L’annuncio di sabato di Conte ha generato confusione e incertezza, mentre la firma vera e propria è arrivata a sole 12 ore dalla riapertura delle aziende.

Nella versione definitiva vengono recepite praticamente tutte le richieste degli industriali: 80 categorie di imprese considerate essenziali identificate da un codice, apertura degli studi professionali, autocertificazione delle imprese, tre giorni di tempo per adeguarsi.

Il codice in questione si chiama “Ateco”, è quello attraverso cui gli istituti di statistica classificano le attività produttive.

“Lunedì apriamo, poi vedremo”

La giornata di domenica è stata all’insegna delle pressioni di Confindustria sul governo, e dei dubbi di lavoratori ed aziende.

Mentre il presidente degli industriali Boccia chiedeva modifiche a Conte in una lettera pubblica, le associazioni di categoria scrivevano ai loro affiliati invitandoli a tenere aperto, contando proprio sulle ampie concessioni del governo. “Lunedì apriamo, poi vedremo” è il tenore di messaggi e telefonate che i capi del personale hanno mandato ai dipendenti fino a tarda sera. In alcuni casi, l’annuncio delle aperture delle fabbriche e attività è arrivato proprio dopo la firma del decreto.

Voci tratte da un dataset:
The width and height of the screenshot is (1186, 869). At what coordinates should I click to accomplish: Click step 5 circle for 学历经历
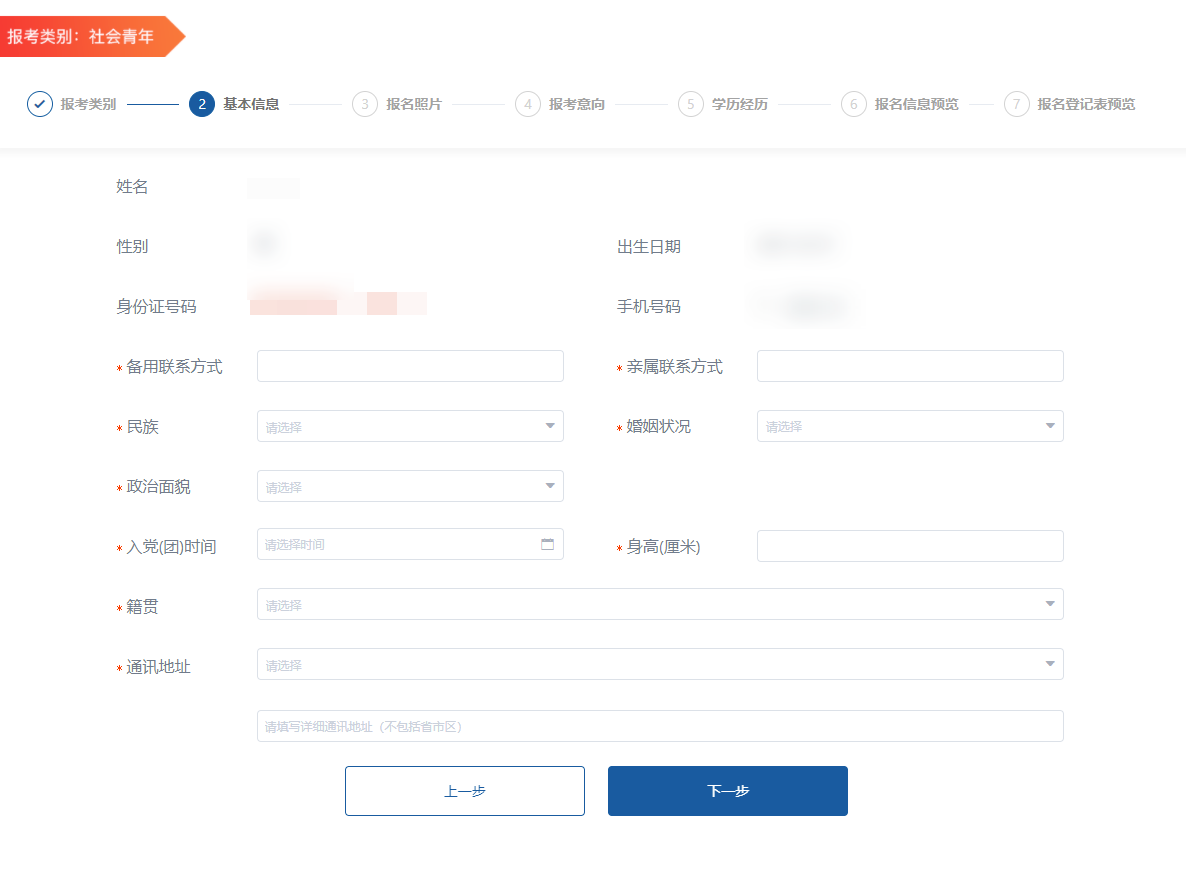pyautogui.click(x=691, y=104)
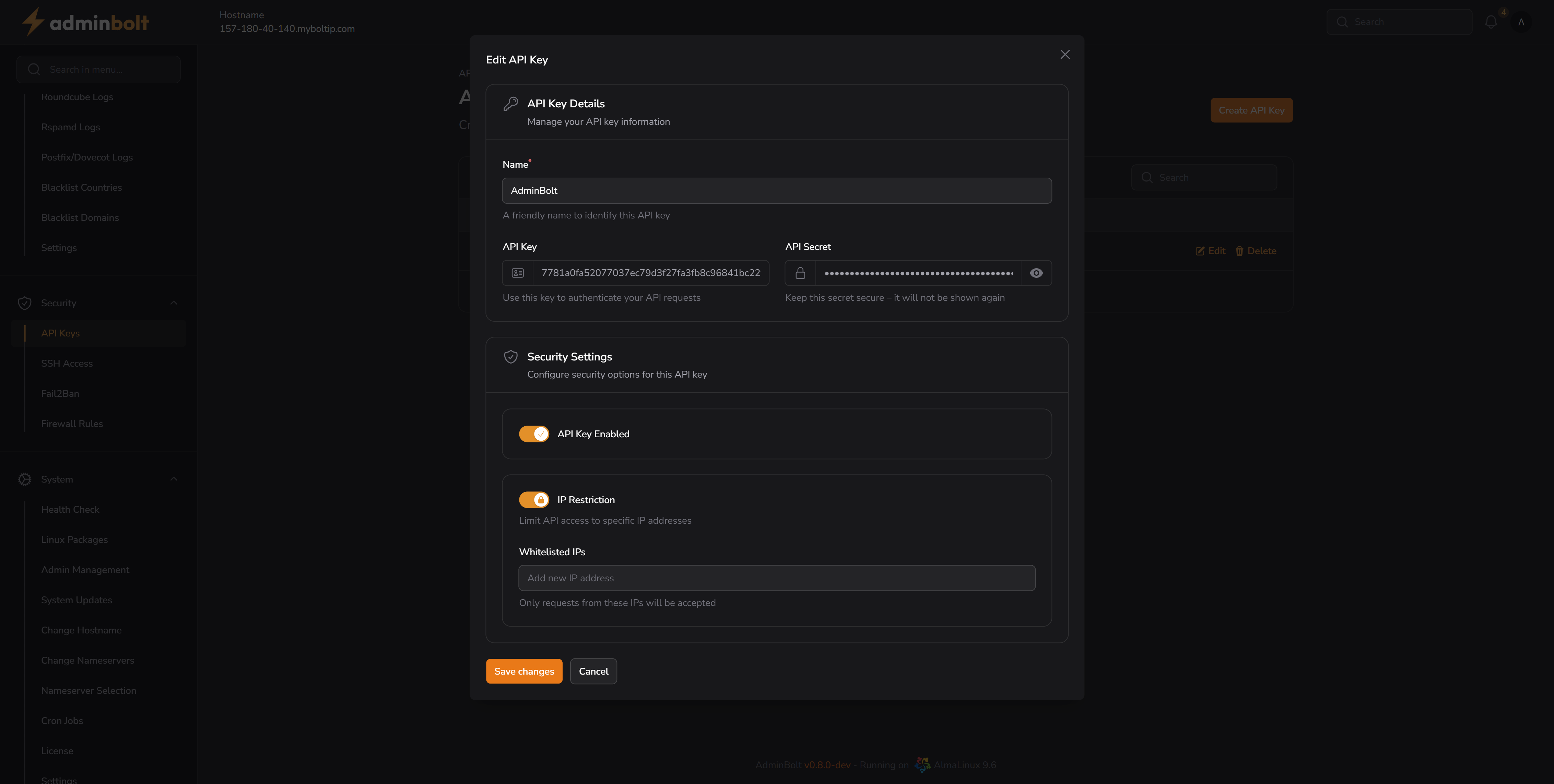1554x784 pixels.
Task: Select Fail2Ban in the sidebar
Action: pos(60,393)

ESERCIZI:
1. Stabilisci se ciascuna delle seguenti affermazioni concorda con il brano sul decreto delle attività essenziali, rispondendo sì o no e citando fedelmente le parole decisive: (a) nella versione definitiva le imprese essenziali sono identificate tramite un codice; (b) alle imprese vengono concessi cinque giorni per adeguarsi; (c) il codice Ateco serve agli istituti di statistica per classificare le attività produttive.
2. Prosegui il brano sul decreto delle attività essenziali, partendo dalla sua ultima frase.

RISPOSTE:
1.
(a) Sì: "80 categorie di imprese considerate essenziali identificate da un codice".
(b) No: "tre giorni di tempo per adeguarsi".
(c) Sì: "è quello attraverso cui gli istituti di statistica classificano le attività produttive".

2.
Insomma anziché chiudere, il decreto ha riaperto molte aziende e fabbriche.

La partita vera si è giocata soprattutto sul settore metalmeccanico, che resterà in buona parte attivo nonostante, secondo il sindacato, ci fossero le condizioni per sospendere gran parte delle produzioni. Il paragrafo chiave che spalanca le maglie del decreto è quello in cui si indica che potranno proseguire le produzioni funzionali al mantenimento delle filiere necessarie, previa autocertificazione: di fatto un liberi tutti, secondo i sindacati, cui si uniscono i dubbi di quali imprese saranno considerate “strategiche”, e del fatto che molte aziende hanno più di un codice Ateco, allargando ulteriormente le maglie di ciò che potrà restare operativo.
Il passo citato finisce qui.